*THE TASK*.
This exercise needs all of the entries set down again, exactly as they read.

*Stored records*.
/---

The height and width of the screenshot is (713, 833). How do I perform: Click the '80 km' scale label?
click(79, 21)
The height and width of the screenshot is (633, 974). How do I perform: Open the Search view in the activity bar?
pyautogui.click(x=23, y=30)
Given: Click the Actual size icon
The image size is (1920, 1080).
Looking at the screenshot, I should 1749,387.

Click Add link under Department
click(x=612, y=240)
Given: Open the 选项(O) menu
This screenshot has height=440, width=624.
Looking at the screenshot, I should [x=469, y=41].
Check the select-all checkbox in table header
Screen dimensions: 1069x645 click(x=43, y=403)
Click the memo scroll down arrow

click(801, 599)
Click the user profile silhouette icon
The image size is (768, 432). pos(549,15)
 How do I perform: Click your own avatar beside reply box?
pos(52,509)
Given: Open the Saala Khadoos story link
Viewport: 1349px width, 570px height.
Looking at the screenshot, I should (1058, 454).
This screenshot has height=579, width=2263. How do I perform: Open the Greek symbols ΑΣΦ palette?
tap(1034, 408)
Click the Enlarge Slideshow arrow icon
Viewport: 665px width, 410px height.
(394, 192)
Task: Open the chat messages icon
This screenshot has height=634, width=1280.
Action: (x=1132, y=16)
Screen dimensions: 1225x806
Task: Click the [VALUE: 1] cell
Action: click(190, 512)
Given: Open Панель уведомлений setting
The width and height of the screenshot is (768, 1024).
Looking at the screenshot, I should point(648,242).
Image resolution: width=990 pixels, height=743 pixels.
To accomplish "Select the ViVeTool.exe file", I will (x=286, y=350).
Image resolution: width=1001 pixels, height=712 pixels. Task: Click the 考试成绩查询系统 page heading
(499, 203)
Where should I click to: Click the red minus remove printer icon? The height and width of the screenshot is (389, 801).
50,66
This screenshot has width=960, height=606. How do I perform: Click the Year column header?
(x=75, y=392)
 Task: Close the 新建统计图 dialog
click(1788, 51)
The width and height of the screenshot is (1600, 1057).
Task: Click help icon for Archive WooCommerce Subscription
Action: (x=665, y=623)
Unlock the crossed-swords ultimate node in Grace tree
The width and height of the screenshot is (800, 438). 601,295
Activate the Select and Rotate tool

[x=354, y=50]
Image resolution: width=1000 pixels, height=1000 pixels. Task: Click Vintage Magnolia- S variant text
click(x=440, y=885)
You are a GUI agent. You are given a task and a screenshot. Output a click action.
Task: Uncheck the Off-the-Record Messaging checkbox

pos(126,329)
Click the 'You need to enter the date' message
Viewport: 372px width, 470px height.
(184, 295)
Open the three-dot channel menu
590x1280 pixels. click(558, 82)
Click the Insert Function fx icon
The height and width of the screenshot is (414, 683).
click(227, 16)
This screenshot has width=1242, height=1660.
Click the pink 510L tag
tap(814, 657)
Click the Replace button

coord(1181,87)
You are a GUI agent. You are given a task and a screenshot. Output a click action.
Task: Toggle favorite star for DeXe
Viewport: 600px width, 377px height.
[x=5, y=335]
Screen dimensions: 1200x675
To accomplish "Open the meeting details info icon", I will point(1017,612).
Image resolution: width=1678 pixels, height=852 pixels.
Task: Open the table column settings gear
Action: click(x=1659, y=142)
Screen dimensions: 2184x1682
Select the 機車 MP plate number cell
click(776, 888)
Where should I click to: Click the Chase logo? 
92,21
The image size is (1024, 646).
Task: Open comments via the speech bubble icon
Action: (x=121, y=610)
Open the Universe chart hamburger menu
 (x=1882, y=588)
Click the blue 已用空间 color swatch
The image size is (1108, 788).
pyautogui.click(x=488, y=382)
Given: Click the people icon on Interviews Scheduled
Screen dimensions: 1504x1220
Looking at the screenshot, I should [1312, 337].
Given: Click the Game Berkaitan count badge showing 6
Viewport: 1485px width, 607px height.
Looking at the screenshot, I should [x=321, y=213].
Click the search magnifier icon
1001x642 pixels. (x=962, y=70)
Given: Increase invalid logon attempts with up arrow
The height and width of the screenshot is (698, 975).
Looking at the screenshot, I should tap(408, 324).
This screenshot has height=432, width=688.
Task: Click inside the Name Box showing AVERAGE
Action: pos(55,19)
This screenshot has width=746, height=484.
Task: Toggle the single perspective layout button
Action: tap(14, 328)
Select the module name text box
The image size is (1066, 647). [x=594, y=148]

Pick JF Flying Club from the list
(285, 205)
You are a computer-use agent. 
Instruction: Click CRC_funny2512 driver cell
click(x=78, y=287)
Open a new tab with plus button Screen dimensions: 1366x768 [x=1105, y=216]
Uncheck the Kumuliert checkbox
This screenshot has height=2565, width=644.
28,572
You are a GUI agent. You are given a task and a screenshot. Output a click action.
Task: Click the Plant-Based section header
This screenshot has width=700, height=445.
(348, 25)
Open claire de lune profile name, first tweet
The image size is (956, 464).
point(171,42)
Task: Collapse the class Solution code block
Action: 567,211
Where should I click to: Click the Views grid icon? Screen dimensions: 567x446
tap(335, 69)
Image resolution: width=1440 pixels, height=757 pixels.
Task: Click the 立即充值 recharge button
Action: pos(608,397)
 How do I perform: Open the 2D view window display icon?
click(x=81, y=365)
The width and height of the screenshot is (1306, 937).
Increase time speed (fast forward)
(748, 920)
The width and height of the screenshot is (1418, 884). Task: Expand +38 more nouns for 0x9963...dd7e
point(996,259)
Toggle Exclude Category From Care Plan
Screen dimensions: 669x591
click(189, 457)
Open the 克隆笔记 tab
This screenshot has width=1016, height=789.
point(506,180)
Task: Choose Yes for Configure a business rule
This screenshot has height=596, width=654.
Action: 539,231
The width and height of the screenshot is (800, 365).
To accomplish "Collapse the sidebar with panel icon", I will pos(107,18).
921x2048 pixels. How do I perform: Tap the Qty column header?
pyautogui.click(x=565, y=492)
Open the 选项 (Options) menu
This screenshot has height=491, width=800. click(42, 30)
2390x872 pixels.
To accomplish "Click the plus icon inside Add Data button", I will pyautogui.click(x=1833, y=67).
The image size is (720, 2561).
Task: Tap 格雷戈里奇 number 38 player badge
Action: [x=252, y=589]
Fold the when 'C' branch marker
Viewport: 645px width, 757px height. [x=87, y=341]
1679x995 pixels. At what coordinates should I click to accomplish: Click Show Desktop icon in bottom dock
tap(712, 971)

\---

*TASK OUTPUT*.
The height and width of the screenshot is (713, 833). How do I perform: Click the '80 km' scale label?
click(79, 21)
The height and width of the screenshot is (633, 974). How do I perform: Open the Search view in the activity bar?
pyautogui.click(x=23, y=30)
Given: Click the Actual size icon
The image size is (1920, 1080).
Looking at the screenshot, I should 1749,387.

Click Add link under Department
click(x=612, y=240)
Given: Open the 选项(O) menu
This screenshot has height=440, width=624.
Looking at the screenshot, I should [x=469, y=41].
Check the select-all checkbox in table header
Screen dimensions: 1069x645 click(x=43, y=403)
Click the memo scroll down arrow

click(801, 599)
Click the user profile silhouette icon
The image size is (768, 432). pos(549,15)
 How do I perform: Click your own avatar beside reply box?
pos(52,509)
Given: Open the Saala Khadoos story link
Viewport: 1349px width, 570px height.
Looking at the screenshot, I should (1058, 454).
This screenshot has height=579, width=2263. How do I perform: Open the Greek symbols ΑΣΦ palette?
tap(1034, 408)
Click the Enlarge Slideshow arrow icon
Viewport: 665px width, 410px height.
(394, 192)
Task: Open the chat messages icon
This screenshot has height=634, width=1280.
Action: (x=1132, y=16)
Screen dimensions: 1225x806
Task: Click the [VALUE: 1] cell
Action: click(190, 512)
Given: Open Панель уведомлений setting
The width and height of the screenshot is (768, 1024).
Looking at the screenshot, I should point(648,242).
Image resolution: width=990 pixels, height=743 pixels.
To accomplish "Select the ViVeTool.exe file", I will (x=286, y=350).
Image resolution: width=1001 pixels, height=712 pixels. Task: Click the 考试成绩查询系统 page heading
(499, 203)
Where should I click to: Click the red minus remove printer icon? The height and width of the screenshot is (389, 801).
50,66
This screenshot has width=960, height=606. How do I perform: Click the Year column header?
(x=75, y=392)
 Task: Close the 新建统计图 dialog
click(1788, 51)
The width and height of the screenshot is (1600, 1057).
Task: Click help icon for Archive WooCommerce Subscription
Action: (x=665, y=623)
Unlock the crossed-swords ultimate node in Grace tree
The width and height of the screenshot is (800, 438). 601,295
Activate the Select and Rotate tool

[x=354, y=50]
Image resolution: width=1000 pixels, height=1000 pixels. Task: Click Vintage Magnolia- S variant text
click(x=440, y=885)
You are a GUI agent. You are given a task and a screenshot. Output a click action.
Task: Uncheck the Off-the-Record Messaging checkbox

pos(126,329)
Click the 'You need to enter the date' message
Viewport: 372px width, 470px height.
(184, 295)
Open the three-dot channel menu
590x1280 pixels. click(558, 82)
Click the Insert Function fx icon
The height and width of the screenshot is (414, 683).
click(227, 16)
This screenshot has width=1242, height=1660.
Click the pink 510L tag
tap(814, 657)
Click the Replace button

coord(1181,87)
You are a GUI agent. You are given a task and a screenshot. Output a click action.
Task: Toggle favorite star for DeXe
Viewport: 600px width, 377px height.
[x=5, y=335]
Screen dimensions: 1200x675
To accomplish "Open the meeting details info icon", I will point(1017,612).
Image resolution: width=1678 pixels, height=852 pixels.
Task: Open the table column settings gear
Action: click(x=1659, y=142)
Screen dimensions: 2184x1682
Select the 機車 MP plate number cell
click(776, 888)
Where should I click to: Click the Chase logo? 
92,21
The image size is (1024, 646).
Task: Open comments via the speech bubble icon
Action: (x=121, y=610)
Open the Universe chart hamburger menu
 (x=1882, y=588)
Click the blue 已用空间 color swatch
The image size is (1108, 788).
pyautogui.click(x=488, y=382)
Given: Click the people icon on Interviews Scheduled
Screen dimensions: 1504x1220
Looking at the screenshot, I should [1312, 337].
Given: Click the Game Berkaitan count badge showing 6
Viewport: 1485px width, 607px height.
Looking at the screenshot, I should [x=321, y=213].
Click the search magnifier icon
1001x642 pixels. (x=962, y=70)
Given: Increase invalid logon attempts with up arrow
The height and width of the screenshot is (698, 975).
Looking at the screenshot, I should tap(408, 324).
This screenshot has height=432, width=688.
Task: Click inside the Name Box showing AVERAGE
Action: pos(55,19)
This screenshot has width=746, height=484.
Task: Toggle the single perspective layout button
Action: tap(14, 328)
Select the module name text box
The image size is (1066, 647). [x=594, y=148]

Pick JF Flying Club from the list
(285, 205)
You are a computer-use agent. 
Instruction: Click CRC_funny2512 driver cell
click(x=78, y=287)
Open a new tab with plus button Screen dimensions: 1366x768 [x=1105, y=216]
Uncheck the Kumuliert checkbox
This screenshot has height=2565, width=644.
28,572
You are a GUI agent. You are given a task and a screenshot. Output a click action.
Task: Click the Plant-Based section header
This screenshot has width=700, height=445.
(348, 25)
Open claire de lune profile name, first tweet
The image size is (956, 464).
point(171,42)
Task: Collapse the class Solution code block
Action: 567,211
Where should I click to: Click the Views grid icon? Screen dimensions: 567x446
tap(335, 69)
Image resolution: width=1440 pixels, height=757 pixels.
Task: Click the 立即充值 recharge button
Action: pos(608,397)
 How do I perform: Open the 2D view window display icon?
click(x=81, y=365)
The width and height of the screenshot is (1306, 937).
Increase time speed (fast forward)
(748, 920)
The width and height of the screenshot is (1418, 884). Task: Expand +38 more nouns for 0x9963...dd7e
point(996,259)
Toggle Exclude Category From Care Plan
Screen dimensions: 669x591
click(189, 457)
Open the 克隆笔记 tab
This screenshot has width=1016, height=789.
point(506,180)
Task: Choose Yes for Configure a business rule
This screenshot has height=596, width=654.
Action: 539,231
The width and height of the screenshot is (800, 365).
To accomplish "Collapse the sidebar with panel icon", I will pos(107,18).
921x2048 pixels. How do I perform: Tap the Qty column header?
pyautogui.click(x=565, y=492)
Open the 选项 (Options) menu
This screenshot has height=491, width=800. click(42, 30)
2390x872 pixels.
To accomplish "Click the plus icon inside Add Data button", I will pyautogui.click(x=1833, y=67).
The image size is (720, 2561).
Task: Tap 格雷戈里奇 number 38 player badge
Action: [x=252, y=589]
Fold the when 'C' branch marker
Viewport: 645px width, 757px height. [x=87, y=341]
1679x995 pixels. At what coordinates should I click to accomplish: Click Show Desktop icon in bottom dock
tap(712, 971)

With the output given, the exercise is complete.